Pinned by test/controllers/auth/identity_binding_safety_test.rb
(Auth::AuthenticationsController#create drops employee email matches…,
Auth::AuthenticationsController#create mints a unique login when email is taken).
Avatar pulling
Section titled “Avatar pulling”After every successful OAuth sign-in, Account#apply_omniauth extracts
the provider’s profile picture URL (info.image for Facebook/Google,
info.picture_url for LinkedIn OIDC; Apple does not return one) and
queues PartyProfileImageWorker with a picture_url: option that
short-circuits the Clearbit/Gravatar lookup chain. The worker only
fires when the party has no existing profile_image_id, so a returning
OAuth user does not have their custom-uploaded avatar overwritten.
No setup required — works automatically for any OAuth flow that surfaces a picture URL.
Existing Facebook + Google credentials (reference)

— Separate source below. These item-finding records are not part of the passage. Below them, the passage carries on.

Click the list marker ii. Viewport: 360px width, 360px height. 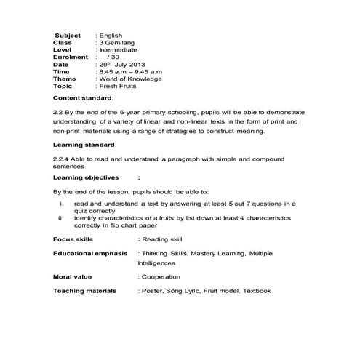pos(61,217)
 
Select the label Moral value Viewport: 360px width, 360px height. pos(73,277)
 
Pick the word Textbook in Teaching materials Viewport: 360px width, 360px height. pos(255,291)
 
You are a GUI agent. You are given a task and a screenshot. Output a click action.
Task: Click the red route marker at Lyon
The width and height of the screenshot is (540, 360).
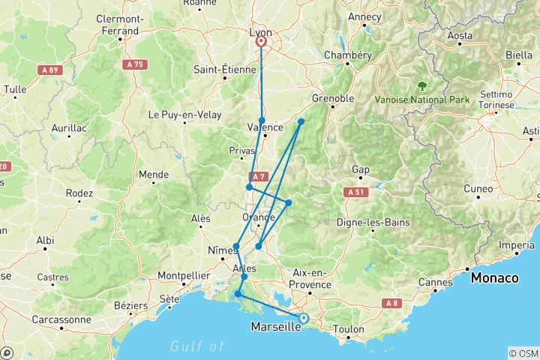coord(262,42)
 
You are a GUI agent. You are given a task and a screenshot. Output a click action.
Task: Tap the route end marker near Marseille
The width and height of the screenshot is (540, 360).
coord(304,318)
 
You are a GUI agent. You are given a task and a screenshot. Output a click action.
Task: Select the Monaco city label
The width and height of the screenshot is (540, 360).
coord(494,278)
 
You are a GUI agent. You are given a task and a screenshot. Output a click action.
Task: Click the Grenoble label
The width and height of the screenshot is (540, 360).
coord(333,98)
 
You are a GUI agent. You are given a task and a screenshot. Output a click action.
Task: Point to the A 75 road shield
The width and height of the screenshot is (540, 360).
coord(135,65)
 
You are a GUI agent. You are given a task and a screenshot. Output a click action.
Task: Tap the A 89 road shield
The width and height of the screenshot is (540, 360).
coord(49,69)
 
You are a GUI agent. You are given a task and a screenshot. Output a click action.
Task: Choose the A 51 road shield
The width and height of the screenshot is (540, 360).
coord(356,193)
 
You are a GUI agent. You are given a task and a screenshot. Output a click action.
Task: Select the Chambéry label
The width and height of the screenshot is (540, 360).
coord(347,56)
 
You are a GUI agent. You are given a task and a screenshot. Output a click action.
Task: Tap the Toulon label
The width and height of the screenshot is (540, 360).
coord(349,329)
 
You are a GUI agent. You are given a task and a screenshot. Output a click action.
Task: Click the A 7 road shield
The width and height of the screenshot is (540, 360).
coord(257,177)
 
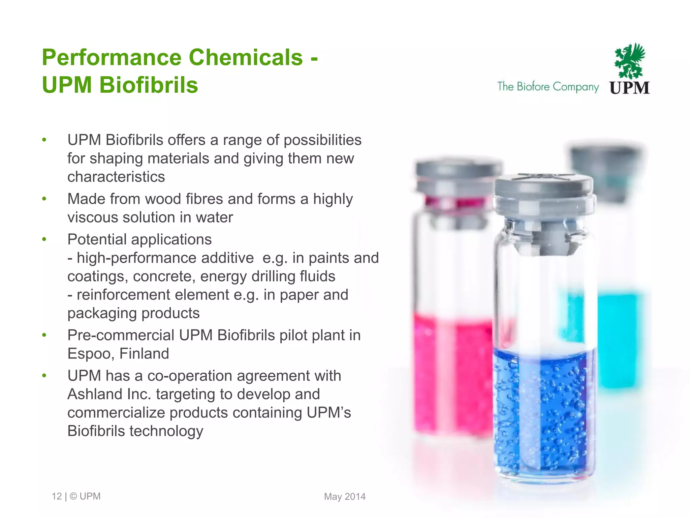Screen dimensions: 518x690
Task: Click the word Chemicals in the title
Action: [x=246, y=57]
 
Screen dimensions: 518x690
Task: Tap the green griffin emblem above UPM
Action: [x=629, y=61]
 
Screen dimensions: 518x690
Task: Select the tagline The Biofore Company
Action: [x=548, y=87]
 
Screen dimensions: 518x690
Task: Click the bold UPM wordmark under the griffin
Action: [x=629, y=88]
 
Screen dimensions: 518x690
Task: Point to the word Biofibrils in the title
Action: [x=149, y=85]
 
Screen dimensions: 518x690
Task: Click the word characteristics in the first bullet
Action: [x=116, y=177]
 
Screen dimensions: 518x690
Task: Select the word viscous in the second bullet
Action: [x=93, y=217]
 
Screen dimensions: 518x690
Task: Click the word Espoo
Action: [x=88, y=354]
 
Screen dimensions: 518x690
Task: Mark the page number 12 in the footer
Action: [x=57, y=496]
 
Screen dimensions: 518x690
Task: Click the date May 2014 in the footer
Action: [x=345, y=496]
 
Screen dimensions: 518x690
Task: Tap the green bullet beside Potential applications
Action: [x=44, y=239]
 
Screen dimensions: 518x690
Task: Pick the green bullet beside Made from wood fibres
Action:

Section titled “Existing Facebook + Google credentials (reference)”Already wired up; no setup steps needed unless rotating credentials.
| Provider | Credential keys |
|---|---|
omniauth.facebook_id, omniauth.facebook_secret | |
| Google OAuth2 | omniauth.google_oauth2_id, omniauth.google_oauth2_secret |
Facebook console: https://developers.facebook.com/apps — LinkedIn-style OAuth 2.0 redirect URI allowlisting under “Facebook Login” → “Settings” → “Valid OAuth Redirect URIs.”
Google console: https://console.cloud.google.com/apis/credentials — “Authorized redirect URIs” under the OAuth 2.0 Client ID.
Same dev :3000 rule applies to both.